Required action
Only an exact repetition of the entries will do.

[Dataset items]
--- START ---

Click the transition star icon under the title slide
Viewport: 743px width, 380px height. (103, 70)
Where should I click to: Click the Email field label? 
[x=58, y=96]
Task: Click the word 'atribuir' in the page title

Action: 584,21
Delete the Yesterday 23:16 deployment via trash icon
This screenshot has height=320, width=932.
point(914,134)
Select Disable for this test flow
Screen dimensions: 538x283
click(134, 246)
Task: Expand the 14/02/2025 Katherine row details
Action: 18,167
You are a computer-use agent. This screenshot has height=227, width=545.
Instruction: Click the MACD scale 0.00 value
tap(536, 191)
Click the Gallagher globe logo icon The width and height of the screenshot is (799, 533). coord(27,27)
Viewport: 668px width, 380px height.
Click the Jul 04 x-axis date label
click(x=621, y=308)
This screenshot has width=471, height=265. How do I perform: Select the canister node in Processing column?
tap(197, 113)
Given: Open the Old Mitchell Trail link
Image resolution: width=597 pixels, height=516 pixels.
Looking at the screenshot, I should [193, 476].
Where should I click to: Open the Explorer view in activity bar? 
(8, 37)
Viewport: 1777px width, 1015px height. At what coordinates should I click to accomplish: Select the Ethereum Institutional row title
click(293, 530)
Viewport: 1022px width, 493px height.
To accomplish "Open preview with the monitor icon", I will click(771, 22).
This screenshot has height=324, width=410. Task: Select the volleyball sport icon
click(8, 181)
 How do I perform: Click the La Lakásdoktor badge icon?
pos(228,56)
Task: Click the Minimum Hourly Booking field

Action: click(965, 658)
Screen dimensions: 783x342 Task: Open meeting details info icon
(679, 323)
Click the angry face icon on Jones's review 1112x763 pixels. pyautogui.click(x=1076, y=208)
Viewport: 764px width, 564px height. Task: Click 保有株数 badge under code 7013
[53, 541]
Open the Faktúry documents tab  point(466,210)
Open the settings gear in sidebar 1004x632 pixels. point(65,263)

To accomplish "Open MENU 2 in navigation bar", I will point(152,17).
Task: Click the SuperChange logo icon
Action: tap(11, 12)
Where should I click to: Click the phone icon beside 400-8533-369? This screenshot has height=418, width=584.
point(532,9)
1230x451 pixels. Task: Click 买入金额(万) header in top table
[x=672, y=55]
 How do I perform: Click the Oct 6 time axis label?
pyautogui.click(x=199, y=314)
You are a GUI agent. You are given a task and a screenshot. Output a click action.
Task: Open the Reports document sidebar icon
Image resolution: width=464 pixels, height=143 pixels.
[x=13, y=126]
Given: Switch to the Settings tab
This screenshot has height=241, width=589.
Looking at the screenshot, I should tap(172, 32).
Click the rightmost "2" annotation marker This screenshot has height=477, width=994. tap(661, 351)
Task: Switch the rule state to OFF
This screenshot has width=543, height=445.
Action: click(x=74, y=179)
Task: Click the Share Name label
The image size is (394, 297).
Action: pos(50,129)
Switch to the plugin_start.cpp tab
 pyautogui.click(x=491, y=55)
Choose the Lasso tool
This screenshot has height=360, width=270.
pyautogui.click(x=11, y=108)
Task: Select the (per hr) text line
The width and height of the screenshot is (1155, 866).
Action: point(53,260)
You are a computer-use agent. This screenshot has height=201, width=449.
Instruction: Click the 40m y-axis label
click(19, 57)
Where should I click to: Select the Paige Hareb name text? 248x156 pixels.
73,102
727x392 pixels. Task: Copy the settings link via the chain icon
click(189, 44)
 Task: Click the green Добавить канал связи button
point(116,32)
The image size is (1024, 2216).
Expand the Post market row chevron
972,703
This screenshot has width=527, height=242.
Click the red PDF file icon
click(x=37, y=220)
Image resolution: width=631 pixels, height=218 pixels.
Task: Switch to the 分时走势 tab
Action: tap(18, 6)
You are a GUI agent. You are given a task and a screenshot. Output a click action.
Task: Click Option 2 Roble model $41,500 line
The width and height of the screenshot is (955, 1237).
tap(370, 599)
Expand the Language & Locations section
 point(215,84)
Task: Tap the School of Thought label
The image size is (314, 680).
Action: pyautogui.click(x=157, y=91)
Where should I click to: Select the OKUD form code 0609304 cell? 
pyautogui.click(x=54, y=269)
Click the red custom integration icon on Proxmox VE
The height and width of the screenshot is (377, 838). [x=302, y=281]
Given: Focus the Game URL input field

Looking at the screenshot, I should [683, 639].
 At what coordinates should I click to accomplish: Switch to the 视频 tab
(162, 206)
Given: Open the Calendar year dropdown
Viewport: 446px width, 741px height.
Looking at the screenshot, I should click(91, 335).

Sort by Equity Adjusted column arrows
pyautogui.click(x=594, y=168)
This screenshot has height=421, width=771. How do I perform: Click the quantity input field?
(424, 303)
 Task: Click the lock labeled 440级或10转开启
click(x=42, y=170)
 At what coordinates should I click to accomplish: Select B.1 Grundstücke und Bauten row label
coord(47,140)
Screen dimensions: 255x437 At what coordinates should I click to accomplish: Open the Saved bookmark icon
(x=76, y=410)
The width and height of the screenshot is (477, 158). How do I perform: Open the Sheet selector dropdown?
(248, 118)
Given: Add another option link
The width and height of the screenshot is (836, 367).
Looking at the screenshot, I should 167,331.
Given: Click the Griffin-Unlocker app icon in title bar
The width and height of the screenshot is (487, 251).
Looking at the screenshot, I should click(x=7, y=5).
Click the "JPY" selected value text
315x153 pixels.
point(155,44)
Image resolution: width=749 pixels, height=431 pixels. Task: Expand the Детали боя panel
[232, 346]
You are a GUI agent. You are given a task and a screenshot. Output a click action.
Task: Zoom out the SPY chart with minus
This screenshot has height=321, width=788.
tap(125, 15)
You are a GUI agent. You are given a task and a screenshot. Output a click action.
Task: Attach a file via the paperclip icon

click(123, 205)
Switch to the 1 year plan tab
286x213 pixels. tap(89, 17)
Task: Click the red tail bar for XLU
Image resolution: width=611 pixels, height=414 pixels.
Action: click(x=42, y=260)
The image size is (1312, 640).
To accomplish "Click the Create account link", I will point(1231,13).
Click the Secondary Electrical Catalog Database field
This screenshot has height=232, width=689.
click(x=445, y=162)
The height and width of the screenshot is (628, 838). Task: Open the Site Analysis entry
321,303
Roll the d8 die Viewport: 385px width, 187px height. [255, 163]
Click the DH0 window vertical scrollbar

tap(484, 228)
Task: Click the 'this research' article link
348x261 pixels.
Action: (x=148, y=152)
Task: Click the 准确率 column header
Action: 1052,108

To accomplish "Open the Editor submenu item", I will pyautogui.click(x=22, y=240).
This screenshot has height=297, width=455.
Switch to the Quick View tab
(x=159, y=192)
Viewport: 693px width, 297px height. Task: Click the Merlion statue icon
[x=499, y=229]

--- END ---

Result
Click the transition star icon under the title slide
Viewport: 743px width, 380px height. (103, 70)
Where should I click to: Click the Email field label? 
[x=58, y=96]
Task: Click the word 'atribuir' in the page title

Action: 584,21
Delete the Yesterday 23:16 deployment via trash icon
This screenshot has height=320, width=932.
point(914,134)
Select Disable for this test flow
Screen dimensions: 538x283
click(134, 246)
Task: Expand the 14/02/2025 Katherine row details
Action: 18,167
You are a computer-use agent. This screenshot has height=227, width=545.
Instruction: Click the MACD scale 0.00 value
tap(536, 191)
Click the Gallagher globe logo icon The width and height of the screenshot is (799, 533). coord(27,27)
Viewport: 668px width, 380px height.
Click the Jul 04 x-axis date label
click(x=621, y=308)
This screenshot has width=471, height=265. How do I perform: Select the canister node in Processing column?
tap(197, 113)
Given: Open the Old Mitchell Trail link
Image resolution: width=597 pixels, height=516 pixels.
Looking at the screenshot, I should [193, 476].
Where should I click to: Open the Explorer view in activity bar? 
(8, 37)
Viewport: 1777px width, 1015px height. At what coordinates should I click to accomplish: Select the Ethereum Institutional row title
click(293, 530)
Viewport: 1022px width, 493px height.
To accomplish "Open preview with the monitor icon", I will click(771, 22).
This screenshot has height=324, width=410. Task: Select the volleyball sport icon
click(8, 181)
 How do I perform: Click the La Lakásdoktor badge icon?
pos(228,56)
Task: Click the Minimum Hourly Booking field

Action: click(965, 658)
Screen dimensions: 783x342 Task: Open meeting details info icon
(679, 323)
Click the angry face icon on Jones's review 1112x763 pixels. pyautogui.click(x=1076, y=208)
Viewport: 764px width, 564px height. Task: Click 保有株数 badge under code 7013
[53, 541]
Open the Faktúry documents tab  point(466,210)
Open the settings gear in sidebar 1004x632 pixels. point(65,263)

To accomplish "Open MENU 2 in navigation bar", I will point(152,17).
Task: Click the SuperChange logo icon
Action: tap(11, 12)
Where should I click to: Click the phone icon beside 400-8533-369? This screenshot has height=418, width=584.
point(532,9)
1230x451 pixels. Task: Click 买入金额(万) header in top table
[x=672, y=55]
 How do I perform: Click the Oct 6 time axis label?
pyautogui.click(x=199, y=314)
You are a GUI agent. You are given a task and a screenshot. Output a click action.
Task: Open the Reports document sidebar icon
Image resolution: width=464 pixels, height=143 pixels.
[x=13, y=126]
Given: Switch to the Settings tab
This screenshot has height=241, width=589.
Looking at the screenshot, I should tap(172, 32).
Click the rightmost "2" annotation marker This screenshot has height=477, width=994. tap(661, 351)
Task: Switch the rule state to OFF
This screenshot has width=543, height=445.
Action: click(x=74, y=179)
Task: Click the Share Name label
The image size is (394, 297).
Action: pos(50,129)
Switch to the plugin_start.cpp tab
 pyautogui.click(x=491, y=55)
Choose the Lasso tool
This screenshot has height=360, width=270.
pyautogui.click(x=11, y=108)
Task: Select the (per hr) text line
The width and height of the screenshot is (1155, 866).
Action: point(53,260)
You are a computer-use agent. This screenshot has height=201, width=449.
Instruction: Click the 40m y-axis label
click(19, 57)
Where should I click to: Select the Paige Hareb name text? 248x156 pixels.
73,102
727x392 pixels. Task: Copy the settings link via the chain icon
click(189, 44)
 Task: Click the green Добавить канал связи button
point(116,32)
The image size is (1024, 2216).
Expand the Post market row chevron
972,703
This screenshot has width=527, height=242.
Click the red PDF file icon
click(x=37, y=220)
Image resolution: width=631 pixels, height=218 pixels.
Task: Switch to the 分时走势 tab
Action: tap(18, 6)
You are a GUI agent. You are given a task and a screenshot. Output a click action.
Task: Click Option 2 Roble model $41,500 line
The width and height of the screenshot is (955, 1237).
tap(370, 599)
Expand the Language & Locations section
 point(215,84)
Task: Tap the School of Thought label
The image size is (314, 680).
Action: pyautogui.click(x=157, y=91)
Where should I click to: Select the OKUD form code 0609304 cell? 
pyautogui.click(x=54, y=269)
Click the red custom integration icon on Proxmox VE
The height and width of the screenshot is (377, 838). [x=302, y=281]
Given: Focus the Game URL input field

Looking at the screenshot, I should [683, 639].
 At what coordinates should I click to accomplish: Switch to the 视频 tab
(162, 206)
Given: Open the Calendar year dropdown
Viewport: 446px width, 741px height.
Looking at the screenshot, I should click(91, 335).

Sort by Equity Adjusted column arrows
pyautogui.click(x=594, y=168)
This screenshot has height=421, width=771. How do I perform: Click the quantity input field?
(424, 303)
 Task: Click the lock labeled 440级或10转开启
click(x=42, y=170)
 At what coordinates should I click to accomplish: Select B.1 Grundstücke und Bauten row label
coord(47,140)
Screen dimensions: 255x437 At what coordinates should I click to accomplish: Open the Saved bookmark icon
(x=76, y=410)
The width and height of the screenshot is (477, 158). How do I perform: Open the Sheet selector dropdown?
(248, 118)
Given: Add another option link
The width and height of the screenshot is (836, 367).
Looking at the screenshot, I should 167,331.
Given: Click the Griffin-Unlocker app icon in title bar
The width and height of the screenshot is (487, 251).
Looking at the screenshot, I should click(x=7, y=5).
Click the "JPY" selected value text
315x153 pixels.
point(155,44)
Image resolution: width=749 pixels, height=431 pixels. Task: Expand the Детали боя panel
[232, 346]
You are a GUI agent. You are given a task and a screenshot. Output a click action.
Task: Zoom out the SPY chart with minus
This screenshot has height=321, width=788.
tap(125, 15)
You are a GUI agent. You are given a task and a screenshot. Output a click action.
Task: Attach a file via the paperclip icon

click(123, 205)
Switch to the 1 year plan tab
286x213 pixels. tap(89, 17)
Task: Click the red tail bar for XLU
Image resolution: width=611 pixels, height=414 pixels.
Action: click(x=42, y=260)
The image size is (1312, 640).
To accomplish "Click the Create account link", I will point(1231,13).
Click the Secondary Electrical Catalog Database field
This screenshot has height=232, width=689.
click(x=445, y=162)
The height and width of the screenshot is (628, 838). Task: Open the Site Analysis entry
321,303
Roll the d8 die Viewport: 385px width, 187px height. [255, 163]
Click the DH0 window vertical scrollbar

tap(484, 228)
Task: Click the 'this research' article link
348x261 pixels.
Action: (x=148, y=152)
Task: Click the 准确率 column header
Action: 1052,108

To accomplish "Open the Editor submenu item", I will pyautogui.click(x=22, y=240).
This screenshot has height=297, width=455.
Switch to the Quick View tab
(x=159, y=192)
Viewport: 693px width, 297px height. Task: Click the Merlion statue icon
[x=499, y=229]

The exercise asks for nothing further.